Tuesday, September 8, 2015

Regrets

TIM KREIDER’s essay, “The Summer That Never Was,” captures the longings of someone who had laid out his plans for a trip to Iceland, a to-do list that never materialized. (I want to go to Iceland, too, partly because the landscapes look like they're from another planet, partly because I want to learn how to pronounce the weird names of places.) There’s a familiar tone to it, I suppose: the fact that the possibilities for travel, leisure, and adventure are endless; yet I am limited by my career, which, in a sense, is of my own choosing. The essay speaks volumes to me, a doctor in training trapped—by choice—in the hospital, wanting to do so much more.

He writes,

"I’m not old but I’m not young anymore, either, and if you’re a procrastinator and a ditherer like me you can manage to sustain until well into midlife the delusion that you might yet get around to doing all the things you meant to do; making a movie, getting married, living in Paris.
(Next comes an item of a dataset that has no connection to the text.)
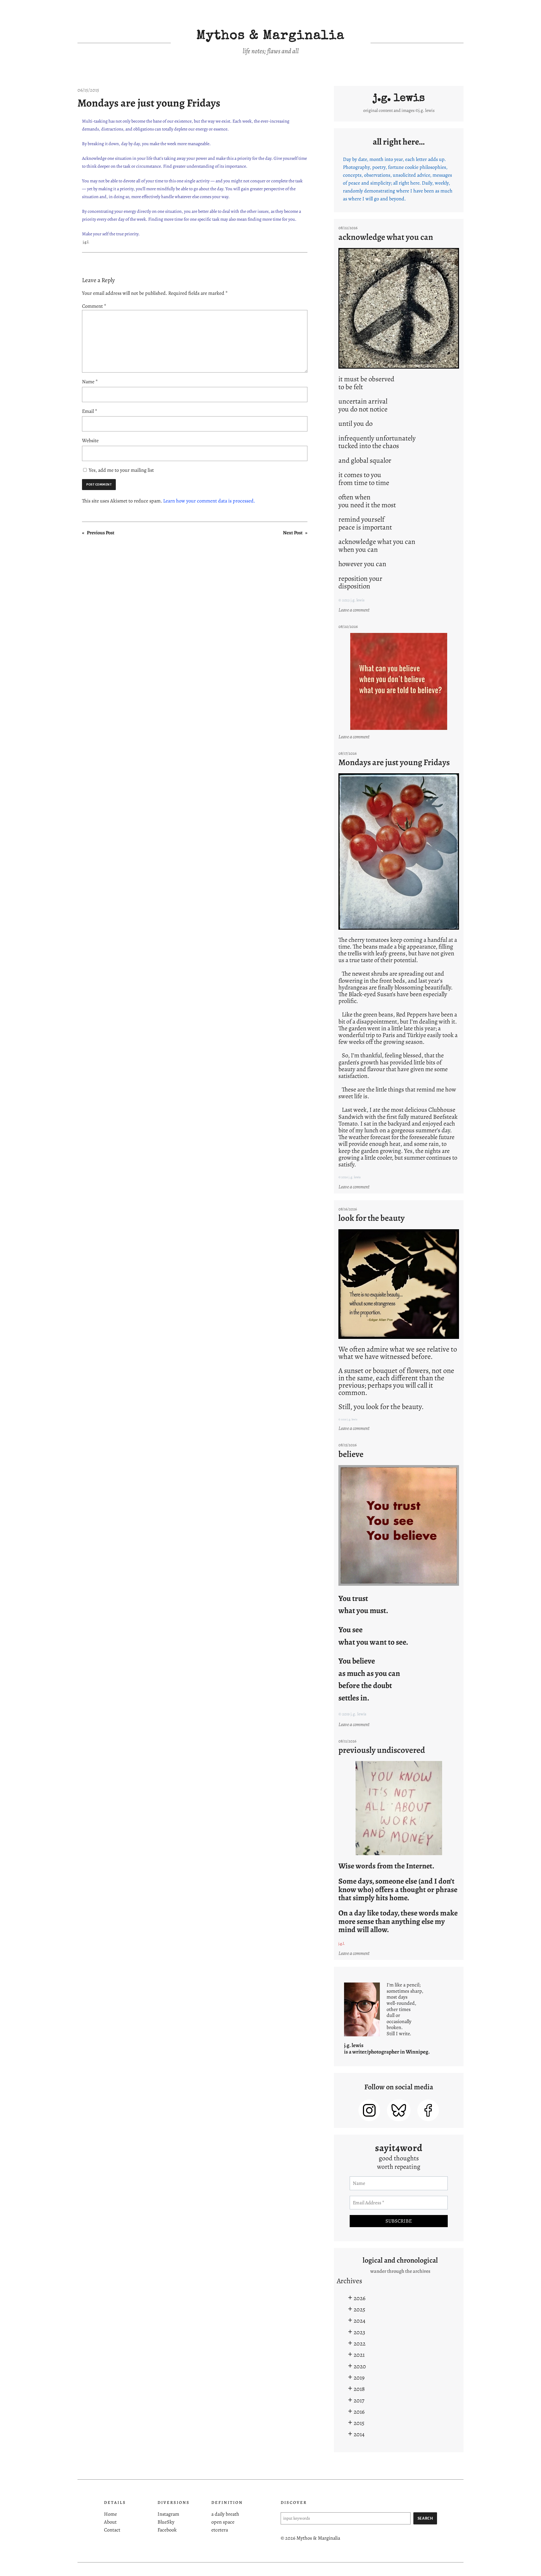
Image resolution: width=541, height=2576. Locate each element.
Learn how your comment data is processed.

But at some point you start to suspect that you might not end up doing that stuff after all, and have to consider the possibility that the life you have right now might pretty much be it."

He continues,

"I suspect that the way I feel now, at summer’s end, is about how I’ll feel at the end of my life, assuming I have time and mind enough to reflect: bewildered by how unexpectedly everything turned out, regretful about all the things I didn’t get around to, clutching the handful of friends and funny stories I’ve amassed, and wondering where it all went. And I’ll probably still be evading the same truth I’m evading now: that the life I ended up with, much as I complain about it, was pretty much the one I chose. And my dissatisfactions with it are really with my own character, with my hesitation and timidity."

I don’t know what to make of this, but do give it a few minutes of your time, especially if you’re well into your twenties, ready to conquer the world, but can’t seem to get around your schedule.